**Aim**: Return each line of the entries below that contains the word "beside". Letter case must match.

╭─ Records shown

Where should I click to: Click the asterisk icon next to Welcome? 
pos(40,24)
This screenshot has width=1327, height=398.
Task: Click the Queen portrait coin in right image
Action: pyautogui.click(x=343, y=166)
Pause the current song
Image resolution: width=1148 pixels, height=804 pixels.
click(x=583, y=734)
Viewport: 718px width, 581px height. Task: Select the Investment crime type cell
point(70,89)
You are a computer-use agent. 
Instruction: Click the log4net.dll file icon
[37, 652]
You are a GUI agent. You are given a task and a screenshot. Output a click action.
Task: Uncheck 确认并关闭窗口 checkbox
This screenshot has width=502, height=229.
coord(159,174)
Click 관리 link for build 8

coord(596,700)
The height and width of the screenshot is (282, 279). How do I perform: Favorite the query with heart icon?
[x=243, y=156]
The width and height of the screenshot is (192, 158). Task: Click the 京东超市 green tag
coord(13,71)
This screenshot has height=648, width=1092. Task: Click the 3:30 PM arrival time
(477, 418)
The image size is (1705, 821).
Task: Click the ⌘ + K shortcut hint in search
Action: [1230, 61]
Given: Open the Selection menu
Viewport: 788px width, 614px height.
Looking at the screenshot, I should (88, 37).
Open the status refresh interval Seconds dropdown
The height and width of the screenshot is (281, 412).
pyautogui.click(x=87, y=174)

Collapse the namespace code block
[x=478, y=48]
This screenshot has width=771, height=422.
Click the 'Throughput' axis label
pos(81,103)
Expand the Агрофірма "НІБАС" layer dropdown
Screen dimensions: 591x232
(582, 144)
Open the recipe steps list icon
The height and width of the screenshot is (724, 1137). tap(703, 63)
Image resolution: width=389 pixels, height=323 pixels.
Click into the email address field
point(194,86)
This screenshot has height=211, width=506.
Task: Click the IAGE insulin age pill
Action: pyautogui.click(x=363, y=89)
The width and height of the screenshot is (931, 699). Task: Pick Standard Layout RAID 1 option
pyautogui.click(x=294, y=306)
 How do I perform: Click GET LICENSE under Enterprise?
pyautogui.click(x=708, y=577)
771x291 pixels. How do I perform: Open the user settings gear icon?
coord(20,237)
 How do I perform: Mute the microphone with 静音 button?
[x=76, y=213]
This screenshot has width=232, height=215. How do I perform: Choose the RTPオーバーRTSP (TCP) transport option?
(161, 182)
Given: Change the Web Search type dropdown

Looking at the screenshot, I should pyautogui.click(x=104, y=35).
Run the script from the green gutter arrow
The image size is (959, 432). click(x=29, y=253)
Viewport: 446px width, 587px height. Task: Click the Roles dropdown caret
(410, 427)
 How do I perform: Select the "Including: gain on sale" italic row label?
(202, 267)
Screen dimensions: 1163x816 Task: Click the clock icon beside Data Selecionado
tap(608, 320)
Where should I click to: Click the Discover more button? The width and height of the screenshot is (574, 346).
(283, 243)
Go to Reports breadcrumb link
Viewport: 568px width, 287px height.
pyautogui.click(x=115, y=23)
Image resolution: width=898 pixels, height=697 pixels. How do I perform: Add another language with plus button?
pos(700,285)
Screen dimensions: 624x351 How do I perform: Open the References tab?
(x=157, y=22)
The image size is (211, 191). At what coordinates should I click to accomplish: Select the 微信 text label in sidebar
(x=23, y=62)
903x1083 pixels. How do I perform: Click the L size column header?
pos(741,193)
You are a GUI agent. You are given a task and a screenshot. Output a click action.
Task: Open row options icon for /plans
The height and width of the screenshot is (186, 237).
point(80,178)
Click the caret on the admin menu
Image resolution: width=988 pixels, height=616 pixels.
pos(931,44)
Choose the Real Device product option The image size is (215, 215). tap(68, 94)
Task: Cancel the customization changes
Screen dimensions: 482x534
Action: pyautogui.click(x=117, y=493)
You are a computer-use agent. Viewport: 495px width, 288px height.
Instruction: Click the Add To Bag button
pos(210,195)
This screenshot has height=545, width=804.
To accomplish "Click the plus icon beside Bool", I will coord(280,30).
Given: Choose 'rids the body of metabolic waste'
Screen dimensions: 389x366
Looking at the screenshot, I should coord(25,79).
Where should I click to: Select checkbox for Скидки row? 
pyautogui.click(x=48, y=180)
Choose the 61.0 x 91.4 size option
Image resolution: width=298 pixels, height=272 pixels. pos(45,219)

╰─

**Solution for this problem**:
Screen dimensions: 1163x816 Task: Click the clock icon beside Data Selecionado
To accomplish "Click the plus icon beside Bool", I will coord(280,30).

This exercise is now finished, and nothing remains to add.